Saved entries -
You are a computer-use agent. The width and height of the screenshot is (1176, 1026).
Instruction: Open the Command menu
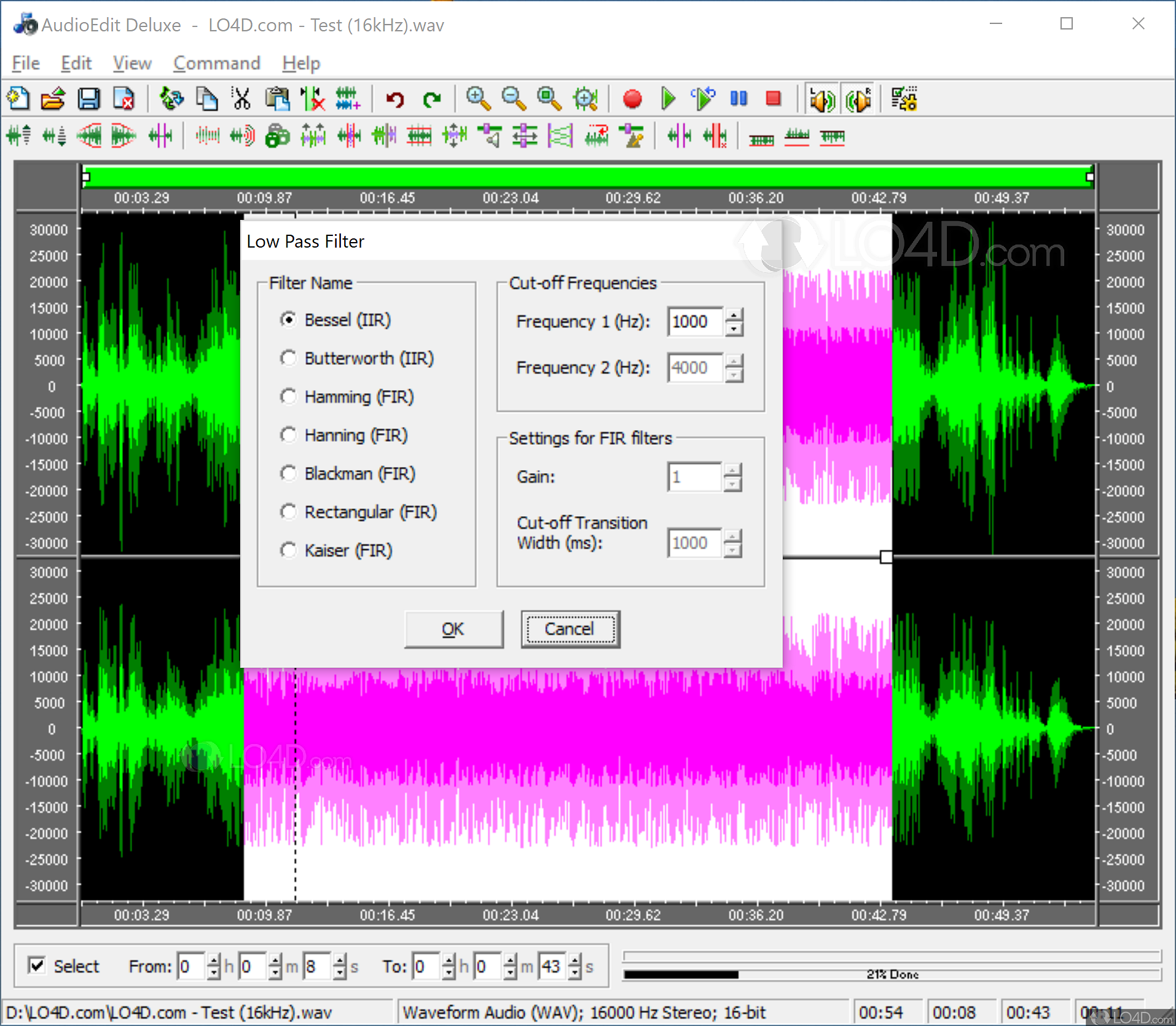click(x=216, y=63)
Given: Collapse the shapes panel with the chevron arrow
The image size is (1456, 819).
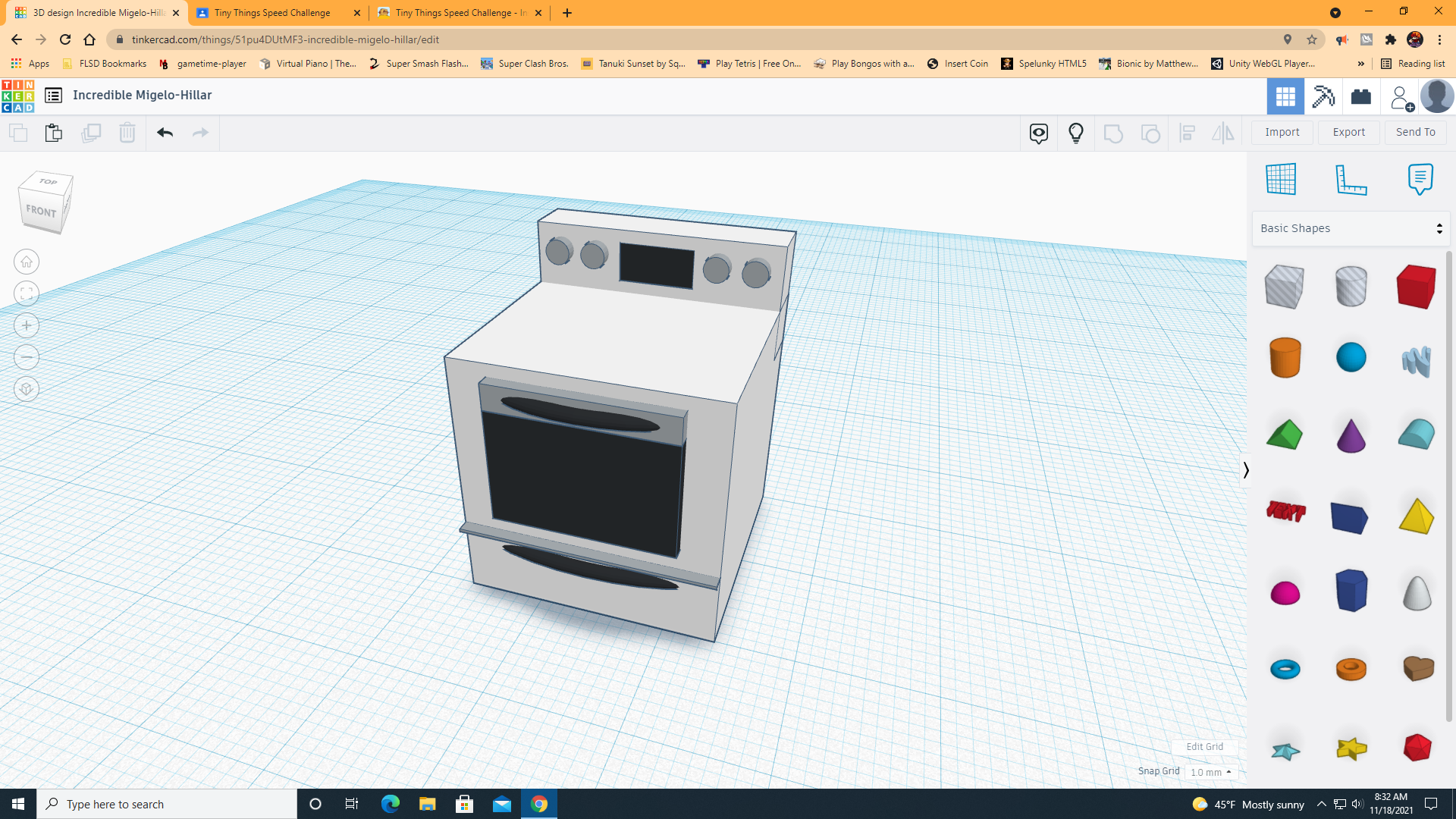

Task item - Can the entries above be repeated exactly, without their pictures?

Written solution -
You are a computer-use agent. The width and height of the screenshot is (1176, 1026).
Instruction: Open the Command menu
click(x=216, y=63)
Given: Collapse the shapes panel with the chevron arrow
The image size is (1456, 819).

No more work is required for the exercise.